Tuesday, October 14, 2008

Parsing Domestic Violence by Marriage and Class

This is Domestic Violence Awareness Month, so you may have seen a statistic like this: Nearly 25 percent of American women report being raped and/or physically assaulted by a current or former spouse, cohabiting partner, or date at some time in their lifetime.

This sort of statistic makes my students worry that they have a high likelihood of being beaten themselves. What this kind of scary blanket statistic obscures, though, is that educated, middle class, married people -- what the great majority of my students are likely to become -- are at the lowest risk of violence. As Waite and Gallagher note in The Case for Marriage, "the safest place for a women to be is inside marriage.” Being poor is an even greater risk factor than being unmarried: the National Family Violence Survey suggested that rates of "abusive violence" to women with annual incomes below $10,000 are more than 3.5 times those found in households with incomes over $40,000.
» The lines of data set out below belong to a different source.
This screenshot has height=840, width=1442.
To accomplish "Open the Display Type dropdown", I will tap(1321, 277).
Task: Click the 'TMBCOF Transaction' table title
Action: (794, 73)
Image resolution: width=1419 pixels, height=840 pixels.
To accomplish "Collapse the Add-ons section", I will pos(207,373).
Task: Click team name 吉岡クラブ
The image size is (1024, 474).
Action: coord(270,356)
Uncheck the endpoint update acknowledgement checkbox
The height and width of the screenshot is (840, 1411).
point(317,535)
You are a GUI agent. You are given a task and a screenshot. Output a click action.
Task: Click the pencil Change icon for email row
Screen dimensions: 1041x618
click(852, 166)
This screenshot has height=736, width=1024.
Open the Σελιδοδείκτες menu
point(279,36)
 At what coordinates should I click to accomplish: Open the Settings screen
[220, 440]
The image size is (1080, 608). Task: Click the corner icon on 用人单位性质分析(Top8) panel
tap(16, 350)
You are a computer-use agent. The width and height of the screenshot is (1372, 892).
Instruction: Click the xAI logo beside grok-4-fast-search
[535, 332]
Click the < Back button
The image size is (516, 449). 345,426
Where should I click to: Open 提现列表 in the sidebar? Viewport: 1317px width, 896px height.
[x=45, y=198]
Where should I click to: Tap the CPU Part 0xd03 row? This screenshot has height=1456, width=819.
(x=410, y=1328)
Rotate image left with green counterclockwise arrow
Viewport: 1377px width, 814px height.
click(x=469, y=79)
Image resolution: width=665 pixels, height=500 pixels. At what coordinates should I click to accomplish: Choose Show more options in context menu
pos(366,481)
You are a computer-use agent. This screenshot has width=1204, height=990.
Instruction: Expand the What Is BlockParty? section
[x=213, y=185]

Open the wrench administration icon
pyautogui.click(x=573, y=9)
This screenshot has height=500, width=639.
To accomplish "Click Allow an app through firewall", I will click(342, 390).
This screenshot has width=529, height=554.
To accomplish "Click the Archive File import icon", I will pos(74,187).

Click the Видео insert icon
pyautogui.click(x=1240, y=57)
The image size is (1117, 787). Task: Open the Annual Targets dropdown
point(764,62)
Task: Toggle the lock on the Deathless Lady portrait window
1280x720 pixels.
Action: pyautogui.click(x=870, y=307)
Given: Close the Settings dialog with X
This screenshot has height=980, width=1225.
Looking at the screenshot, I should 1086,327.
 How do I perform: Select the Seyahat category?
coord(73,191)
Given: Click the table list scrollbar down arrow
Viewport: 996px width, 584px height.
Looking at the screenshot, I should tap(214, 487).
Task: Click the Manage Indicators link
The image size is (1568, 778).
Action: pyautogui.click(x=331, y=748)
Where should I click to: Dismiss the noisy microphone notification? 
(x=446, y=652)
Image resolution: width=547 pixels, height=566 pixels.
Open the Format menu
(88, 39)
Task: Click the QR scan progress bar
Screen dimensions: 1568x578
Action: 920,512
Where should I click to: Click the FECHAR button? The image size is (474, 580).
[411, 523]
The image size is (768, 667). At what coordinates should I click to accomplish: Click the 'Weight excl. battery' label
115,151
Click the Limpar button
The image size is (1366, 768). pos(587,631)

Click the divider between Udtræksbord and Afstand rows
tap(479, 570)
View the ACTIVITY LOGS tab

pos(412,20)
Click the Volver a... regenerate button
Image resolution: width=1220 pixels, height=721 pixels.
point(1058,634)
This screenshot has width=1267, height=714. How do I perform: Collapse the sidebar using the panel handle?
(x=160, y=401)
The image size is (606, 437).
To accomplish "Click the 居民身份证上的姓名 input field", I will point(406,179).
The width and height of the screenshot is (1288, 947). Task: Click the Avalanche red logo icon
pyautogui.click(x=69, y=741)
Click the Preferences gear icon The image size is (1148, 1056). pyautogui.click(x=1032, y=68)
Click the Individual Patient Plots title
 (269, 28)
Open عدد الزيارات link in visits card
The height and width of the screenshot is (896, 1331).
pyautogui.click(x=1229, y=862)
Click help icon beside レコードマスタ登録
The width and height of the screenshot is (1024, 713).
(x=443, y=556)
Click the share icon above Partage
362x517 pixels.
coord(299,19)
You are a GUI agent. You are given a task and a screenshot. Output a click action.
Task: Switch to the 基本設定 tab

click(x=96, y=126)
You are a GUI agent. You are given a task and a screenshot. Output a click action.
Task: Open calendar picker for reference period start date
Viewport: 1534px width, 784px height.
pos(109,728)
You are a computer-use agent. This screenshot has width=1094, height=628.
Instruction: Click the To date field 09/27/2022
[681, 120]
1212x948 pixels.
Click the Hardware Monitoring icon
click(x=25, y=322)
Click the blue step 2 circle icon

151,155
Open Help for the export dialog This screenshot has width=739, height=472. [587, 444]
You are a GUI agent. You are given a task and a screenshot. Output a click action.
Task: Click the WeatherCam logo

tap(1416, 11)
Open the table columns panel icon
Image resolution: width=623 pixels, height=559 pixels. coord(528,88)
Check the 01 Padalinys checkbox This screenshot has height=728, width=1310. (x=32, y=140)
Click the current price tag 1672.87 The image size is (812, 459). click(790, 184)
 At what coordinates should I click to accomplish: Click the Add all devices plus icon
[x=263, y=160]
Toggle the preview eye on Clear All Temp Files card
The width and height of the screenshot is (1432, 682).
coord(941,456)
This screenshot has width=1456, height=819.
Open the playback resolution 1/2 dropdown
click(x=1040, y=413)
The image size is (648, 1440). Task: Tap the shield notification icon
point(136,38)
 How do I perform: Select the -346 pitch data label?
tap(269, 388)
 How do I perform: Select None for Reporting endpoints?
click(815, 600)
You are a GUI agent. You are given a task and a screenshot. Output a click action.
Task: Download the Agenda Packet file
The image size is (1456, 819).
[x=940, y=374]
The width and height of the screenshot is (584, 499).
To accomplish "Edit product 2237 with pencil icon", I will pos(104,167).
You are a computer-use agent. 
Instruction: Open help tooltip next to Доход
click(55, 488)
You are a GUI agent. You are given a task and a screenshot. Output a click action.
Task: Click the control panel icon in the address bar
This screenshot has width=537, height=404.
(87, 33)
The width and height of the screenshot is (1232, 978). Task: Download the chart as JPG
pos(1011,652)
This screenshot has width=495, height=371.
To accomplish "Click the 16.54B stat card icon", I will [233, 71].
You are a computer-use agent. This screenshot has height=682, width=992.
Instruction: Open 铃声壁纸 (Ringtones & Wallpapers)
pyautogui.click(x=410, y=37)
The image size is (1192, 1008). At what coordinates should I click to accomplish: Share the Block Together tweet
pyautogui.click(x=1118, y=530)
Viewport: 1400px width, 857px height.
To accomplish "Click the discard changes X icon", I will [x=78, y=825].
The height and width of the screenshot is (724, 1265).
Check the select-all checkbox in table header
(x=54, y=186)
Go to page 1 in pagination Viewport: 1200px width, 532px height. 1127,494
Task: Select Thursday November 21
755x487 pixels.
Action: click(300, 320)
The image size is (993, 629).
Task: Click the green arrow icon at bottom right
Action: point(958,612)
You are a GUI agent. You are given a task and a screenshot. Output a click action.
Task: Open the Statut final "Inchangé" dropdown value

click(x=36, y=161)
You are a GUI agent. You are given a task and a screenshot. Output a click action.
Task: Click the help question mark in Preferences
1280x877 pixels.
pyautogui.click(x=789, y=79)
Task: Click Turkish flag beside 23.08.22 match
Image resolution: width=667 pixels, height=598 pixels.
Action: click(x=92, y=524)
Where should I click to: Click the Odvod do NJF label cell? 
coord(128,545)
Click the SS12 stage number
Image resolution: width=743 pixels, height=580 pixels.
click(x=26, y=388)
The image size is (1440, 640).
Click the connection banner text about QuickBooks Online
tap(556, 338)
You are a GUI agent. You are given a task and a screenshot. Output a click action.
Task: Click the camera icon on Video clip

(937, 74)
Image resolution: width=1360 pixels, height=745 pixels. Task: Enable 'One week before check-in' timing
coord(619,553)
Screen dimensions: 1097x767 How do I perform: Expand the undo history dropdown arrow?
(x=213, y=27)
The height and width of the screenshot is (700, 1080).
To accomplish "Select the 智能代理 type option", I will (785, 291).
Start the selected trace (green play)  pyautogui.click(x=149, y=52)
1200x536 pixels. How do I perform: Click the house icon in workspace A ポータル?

Domestic violence is a genuine problem for women and men of all marital states and social classes. But it is important in giving people a real sense of their own risks, and in fighting the culture of fear in general, to see that married middle class people are at low risk of domestic violence.


Katie said...

Yes, but notice that the statistic includes date rape. Future middle/upper class housewives are not immune from this part of the statistic, especially while in college. While it's wonderful that your students can most likely "breathe easy" that they will avoid domestic abuse, please be sure to not gloss over the very serious potential for date rape.

Gruntled said...

We do talk about date rape in class. We also note that women and men who conducting their courtship with no possibility of premarital sex (and no drunkenness) are also very unlikely to be subject to date rape, too.